In this section, you will build and run the Arm64.HeadlessIoT project you have just created.

Building and running the application

To build and run the application proceed as follows.

Open the command prompt window, go to the project’s folder and type:


            dotnet run

The command will generate the following output:


        dotnet run
info: Microsoft.Hosting.Lifetime[14]
      Now listening on: http://localhost:5203
info: Microsoft.Hosting.Lifetime[0]
      Application started. Press Ctrl+C to shut down.
info: Microsoft.Hosting.Lifetime[0]
      Hosting environment: Development
info: Microsoft.Hosting.Lifetime[0]
      Content root path: C:\Arm64.HeadlessIoT


You can check the processor architecture used by the app by opening the Task Manager and clicking on the Details pane:

Image Alt Text: fig1

Here the architecture is ARM64.


The dotnet run command uses Arm64 architecture by default. If you have multiple SDKs , you must explicitly specify the architecture using the -a parameter. For example:


            dotnet run -a x64

Test the GET request

Now, open the web browser (or use wget) and navigate to http://localhost:/iot, where port should match the port value shown after Now listening on the output of the dotnet run command (in this example the port is 5203). Doing this invokes the GET method of IoTController and you can see the sensor reading rendered as a JSON-formatted string:

Image Alt Text: fig2

The web server outputs an emulated sensor reading which in this case reported a temperature value of 17.

Test the POST request

To test the POST method of the IoTController class, use curl, Postman, or Swagger. Swagger is the simplest to use as it’s available in the project you just created.

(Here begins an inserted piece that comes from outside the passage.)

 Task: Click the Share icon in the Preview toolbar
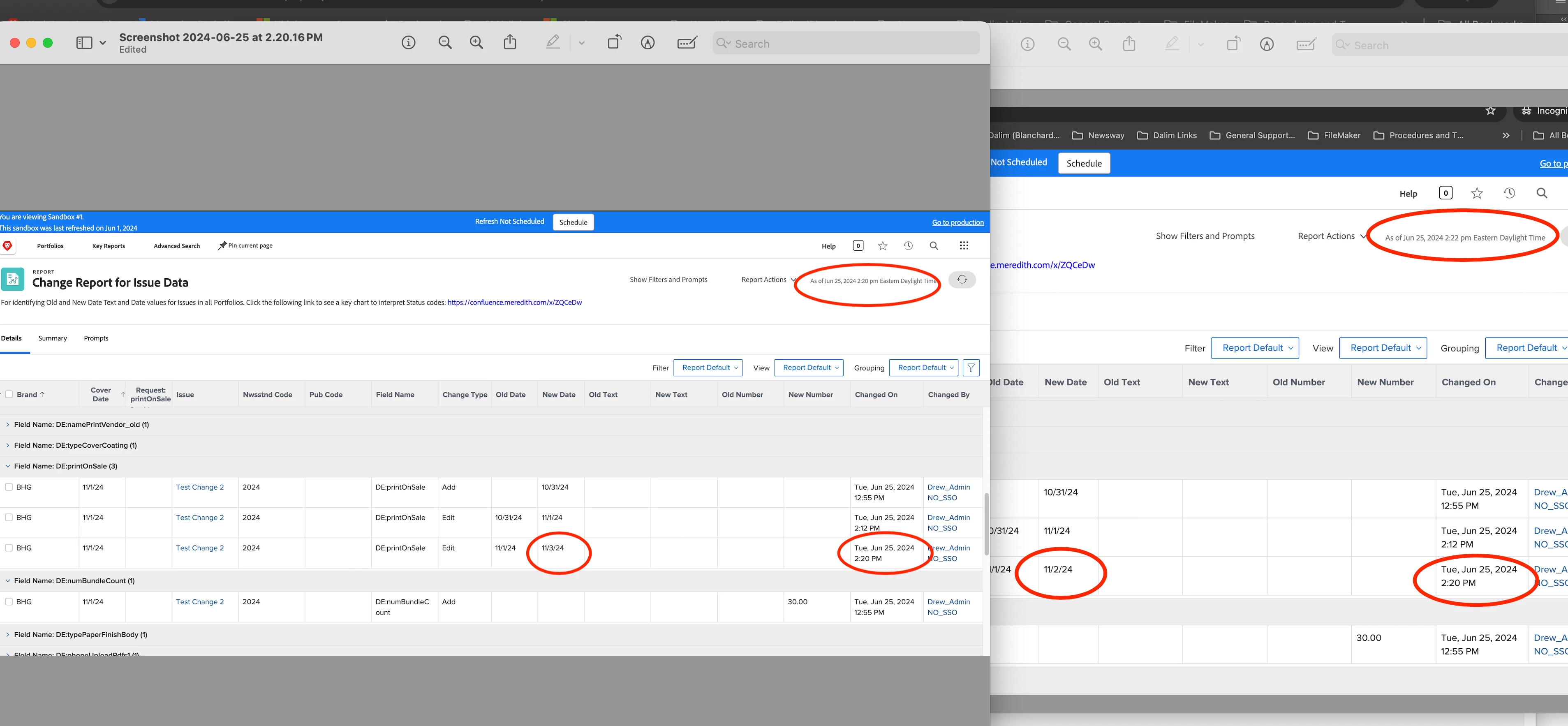click(510, 43)
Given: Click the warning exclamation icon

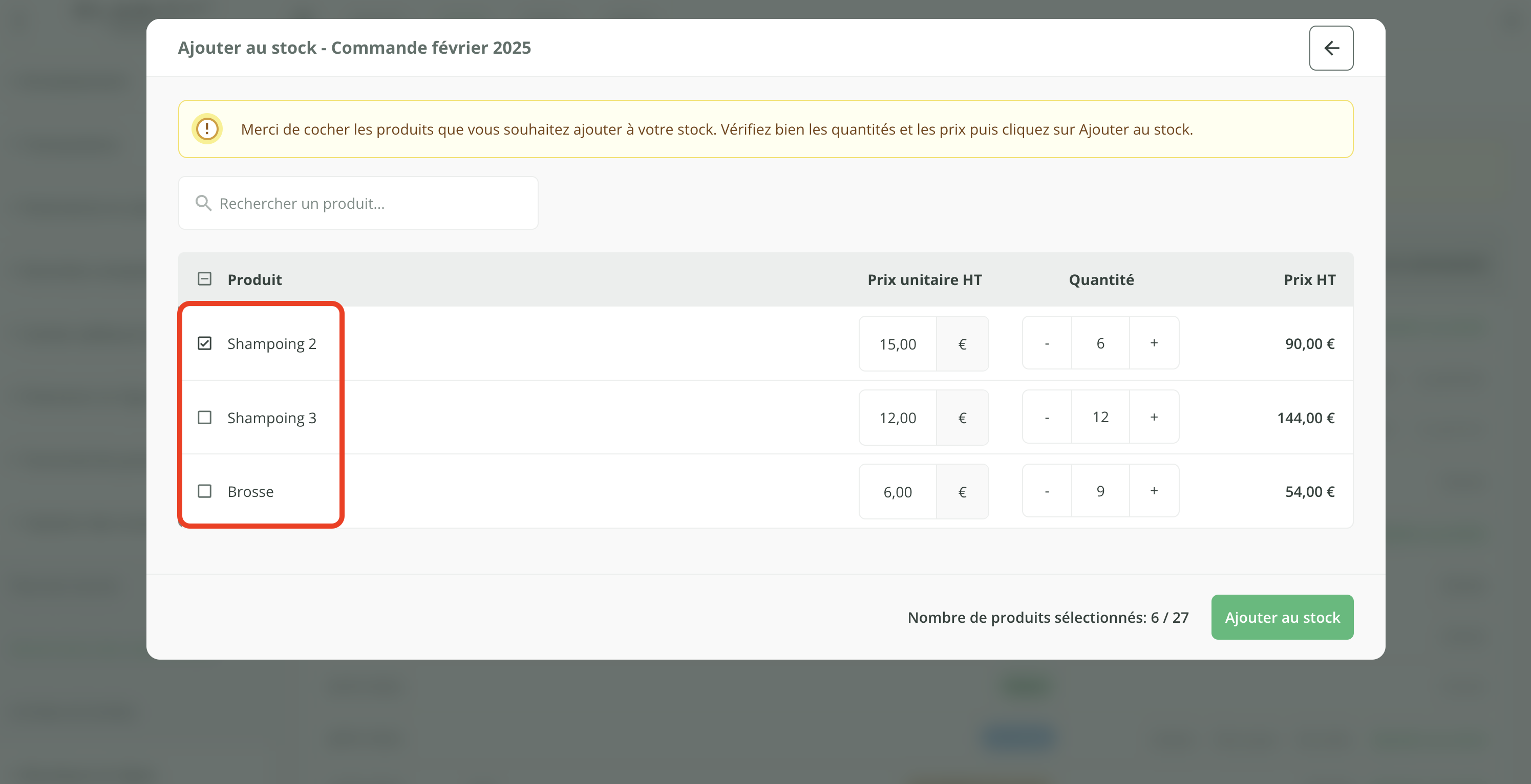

To access Swagger, type http://localhost:/swagger in the web browser’s address bar. This URL takes you to the following screen:

Image Alt Text: fig3

Now, expand the POST section and click the Try it out button. The caption of this button will change to Cancel, and the isActive drop-down list becomes active. Set isActive to false, and then click Execute:

Image Alt Text: fig4

This action sends the POST request to IoTController and disables the emulator. All subsequent GET calls to the IoTController will return the last known sensor reading (which is the final reading generated before disabling the emulator). When you set isActive back to true and send the GET request to the web server, you will see the temperature setting update.


This learning path has demonstrated how to use ASP.NET Core to implement a web API server for headless IoT apps running on Windows 11 on Arm. It showed how the web server can retrieve simulated sensor readings from a temperature sensor emulator. It also showed how to control the emulator through a web server. Finally, it demonstrated the use of the dependency injection in ASP.NET Core and Swagger to test a web API. ASP.NET Core is cross-platform, allowing you to use a similar approach to run web servers on non-Windows platforms.

By combining ASP.NET Core with Arm64, you can implement high-performance, low-power consumption web servers for all your applications.